Steam Railway (UK)

FUEL FOR THOUGHT

-

In the last issue’s Comment, the editor wrote that, as steam enthusiast­s, “we have to acknowledg­e and accept that steam railways and locomotive­s are not environmen­tally friendly”. I have to respectful­ly disagree. That statement is not a good or correct starting point for winning the arguments we must win, if we want to keep coal available and affordable.

Let me illustrate using a plausible example.

It is a Bank Holiday weekend. Twenty families are staying in and around Pickering. They decide to go to Whitby for the day and choose to do so by a North Yorkshire Moors Railway steam service. They walk to the station.

They are either on the train or walking round Whitby all day. Twenty cars are therefore not on the roads. The kids love it and, when back at home, want to use ordinary service trains for trips more than they did before.

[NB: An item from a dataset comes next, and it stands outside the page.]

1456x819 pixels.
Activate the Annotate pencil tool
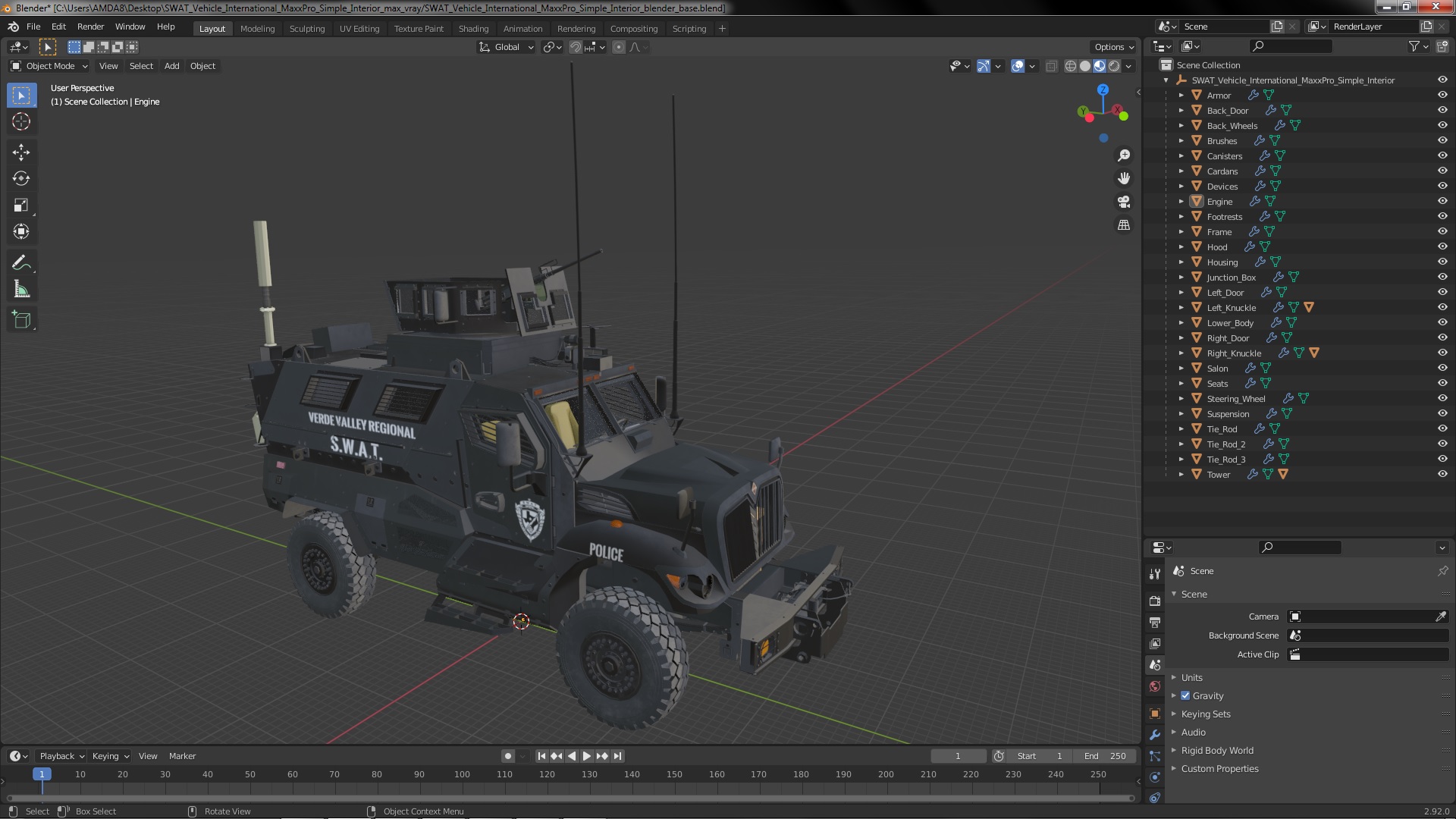coord(21,263)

Steam trains may not be as good for emissions as the more fuel-efficient trains, especially electrics, in everyday use, but they are a fair bit better than the number of internal combustion-engined cars it would take to convey the same number of people.

We need to get somebody to work out estimates for this: how much lower in terms of ‘greenhouse gas’ emissions is an averagely loaded steam service using British coal on, say, the NYMR than the equivalent number of cars doing the same journey?

There are other factors, which should help show us the direction the steam movement should take. People (who are not necessaril­y steam fans) want to get to places like Whitby, Haworth, Swanage and Minehead.

Lines that serve such places are the ones we should strive to keep open, and some extensions to ‘visitor hotspots’ (e.g. Peak Rail extending to Bakewell) should be a priority.

However, unless they want a train ride for its own sake, people have no need to get 500 yards away from a station platform and then trundle back to it again; hardly recreating the historical railway. I see that railways offering little more than this are still being set up, but is too late for that sort of thing.

Steam lines have a strong case for being public transport providers that can actually help to limit the UK’s greenhouse gas emissions when looking at the bigger picture.